There were 1,674 households, of which 37.2% had children under the age of 18 living with them, 43.2% were married couples living together, 18.8% had a female householder with no husband present, 8.4% had a male householder with no wife present, and 29.6% were non-families. 25.4% of all households were made up of individuals, and 9.2% had someone living alone who was 65 years of age or older. The average household size was 2.56 and the average family size was 3.00.

The median age in the city was 36.7 years. 25.9% of residents were under the age of 18; 9.7% were between the ages of 18 and 24; 27% were from 25 to 44; 25.3% were from 45 to 64; and 12.3% were 65 years of age or older. The gender makeup of the city was 48.6% male and 51.4% female.

===2000 census===
As of the 2000 census, there were 4,724 people, 1,793 households, and 1,308 families residing in the town. The population density was 1,946.4 PD/sqmi. There were 1,967 housing units at an average density of 810.5 /sqmi. The racial makeup of the town was 98.20% White, 0.06% African American, 0.15% Native American, 0.19% Asian, 0.78% from other races, and 0.61% from two or more races. Hispanic or Latino of any race were 1.52% of the population.
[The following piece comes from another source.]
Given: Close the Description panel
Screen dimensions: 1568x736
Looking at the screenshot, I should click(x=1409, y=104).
There were 1,793 households, out of which 36.8% had children under the age of 18 living with them, 51.0% were married couples living together, 16.8% had a female householder with no husband present, and 27.0% were non-families. 22.6% of all households were made up of individuals, and 8.3% had someone living alone who was 65 years of age or older. The average household size was 2.63 and the average family size was 3.06.

In the town the population was spread out, with 29.1% under the age of 18, 10.5% from 18 to 24, 30.0% from 25 to 44, 20.6% from 45 to 64, and 9.8% who were 65 years of age or older. The median age was 32 years. For every 100 females, there were 97.4 males. For every 100 females age 18 and over, there were 95.4 males.
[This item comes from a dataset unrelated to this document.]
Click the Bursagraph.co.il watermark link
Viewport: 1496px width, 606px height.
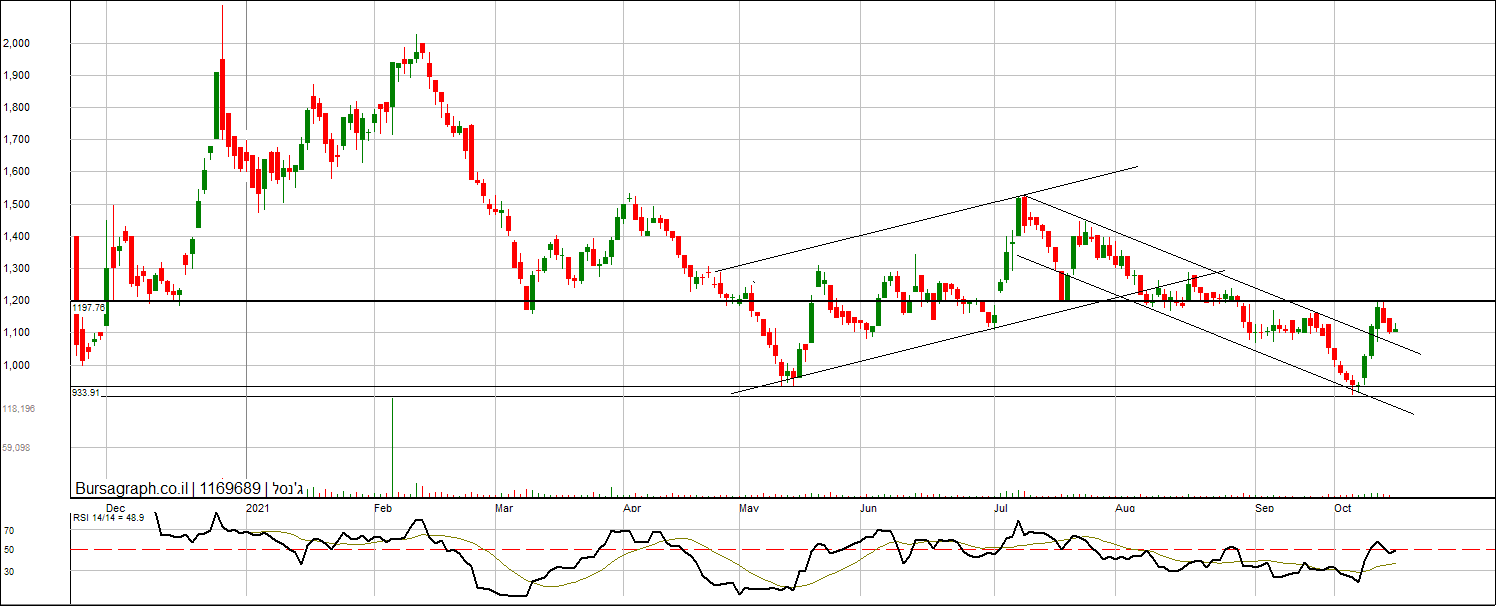133,489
The median income for a household in the town was $28,495, and the median income for a family was $33,267. Males had a median income of $28,468 versus $21,580 for females. The per capita income for the town was $12,431. About 16.6% of families and 19.1% of the population were below the poverty line, including 29.0% of those under age 18 and 15.6% of those age 65 or over.